Teaching to Transgress: Education as the Practice of Freedom
- Genre: Nonfiction; pedagogy essay collection
- Originally Published: 1994
- Reading Level/Interest: College/Adult
- Structure/Length: 14 chapters and introduction; approx. 216 pages; approx. 7 hours, 30 minutes on audio
- Central Concern: This work is a collection of essays reflecting on how classroom environments can marginalize individuals and foster racism and gender discrimination; the author offers theories on pedagogy that instead promote educational systems which work to transgress the boundaries of bias and power and support freedom for all.
- Potential Sensitivity Issues: Racism and prejudice, sexism
bell hooks (Gloria Jean Watkins), Author
- Bio: 1952-2021; poet, writer, and teacher; born in Kentucky and raised in a racially-segregated community and school system in Hopkinsville, Kentucky; earned a scholarship to Stanford University and graduate degrees at the University of Wisconsin (master’s in English literature) and University of California (Ph.D.); served as a professor at a number of colleges and universities; published over 30 works of nonfiction and other writings in which she explored feminist theory, racism, identity, pedagogy, place, and politics; preferred her pen name uncapitalized to emphasize the topics of her works instead of the writer
- Other Works: Ain’t I a Woman: Black Women and Feminism (1981); Feminist Theory from Margin to Center (1984); Reel to Real: Race, Sex, and Class at the Movies (1996); Wounds of Passion: A Writing Life (1997); Communion: The Female Search for Love (2002); We Real Cool: Black Men and Masculinity (2003)
- Awards: 1991 American Book Award for Yearning: Race, Gender, and Cultural Politics (Before Columbus Foundation); 1994 Writer’s Award (Lila Wallace/Reader’s Digest Fund); 2001 Image Award nomination for Happy to Be Nappy (National Association for the Advancement of Colored People); 2002 Hurston/Wright Legacy Award nominee for Salvation: Black People and Love; 2002 Children’s Book of the Year for Homemade Love (Bank Street College); 2012 Best Poetry Award for Appalachian Elegy: Poetry and Place (Black Caucus of the American Library Association)
CENTRAL THEMES connected and noted throughout this Teaching Unit:
- Confronting Divisions in American Education: Moving from the Margins to the Center in the Multicultural Classroom
- The Necessity of Accessible Theory
- Teachers as Healers and as Needing Healing
STUDY OBJECTIVES: In accomplishing the components of this Unit, students will:
- Explore obstacles faced by marginalized students—and the importance of bell hooks as a figure offering solutions to these obstacles—in order to increase their engagement with and comprehension of hooks’s theories in Teaching to Transgress.
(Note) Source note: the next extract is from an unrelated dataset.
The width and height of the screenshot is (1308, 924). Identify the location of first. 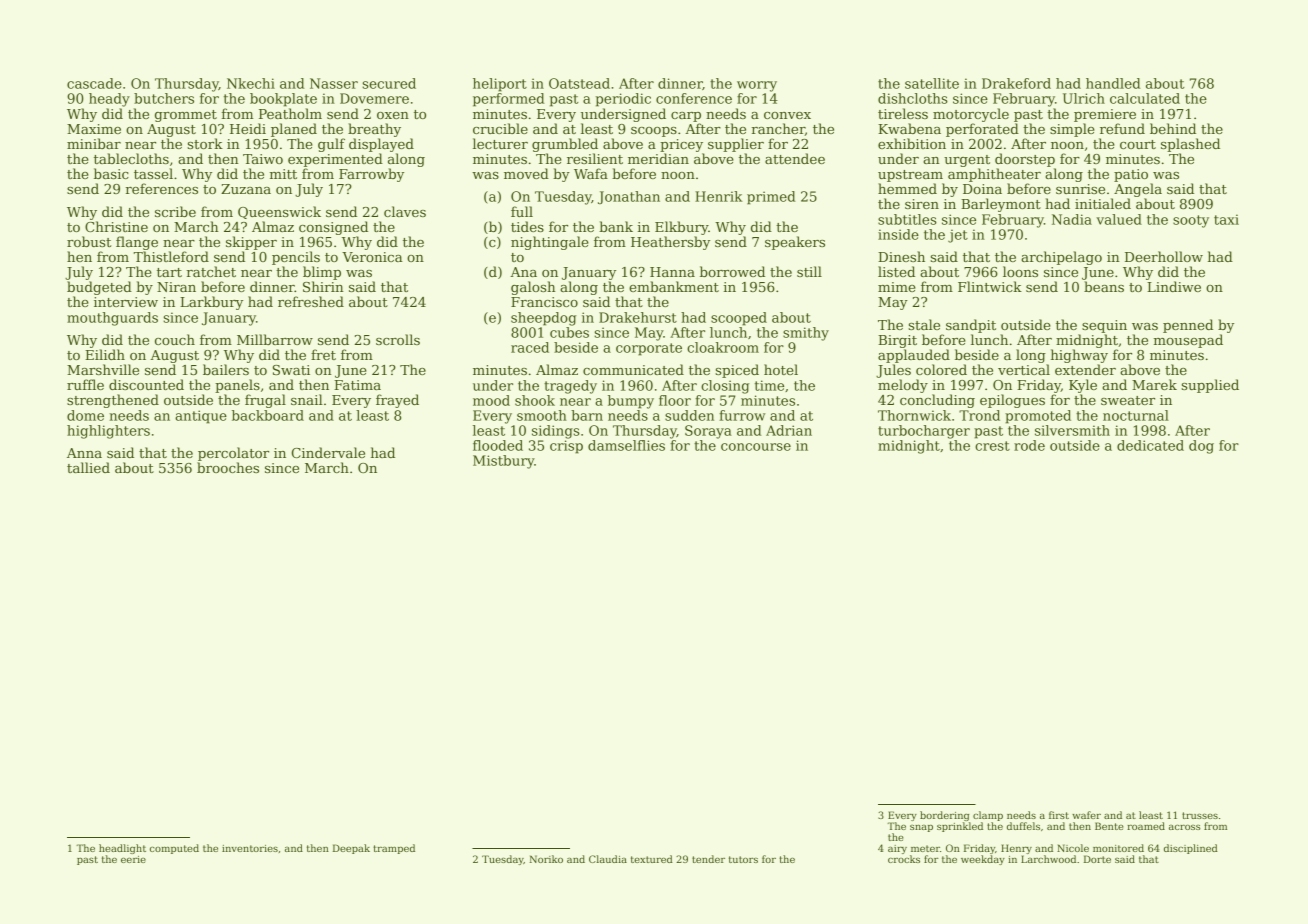
(1059, 815).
- Read/study paired texts and other brief resources to deepen their understanding of themes related to Confronting Divisions in American Education: Moving from the Margins to the Center in the Multicultural Classroom and Teachers as Healers and as Needing Healing.
- Demonstrate their understanding of engaged pedagogy by creating a brief teaching unit using hooks's ideas from Teaching to Transgress.
Construct essay responses analyzing the relationship between hooks’s personal experiences and her theories, among various theories contained in the text, and between the book’s themes of Confronting Divisions in American Education: Moving from the Margins to the Center in the Multicultural Classroom, The Necessity of Accessible Theory, and Teachers as Healers and as Needing Healing and the textual elements that support them.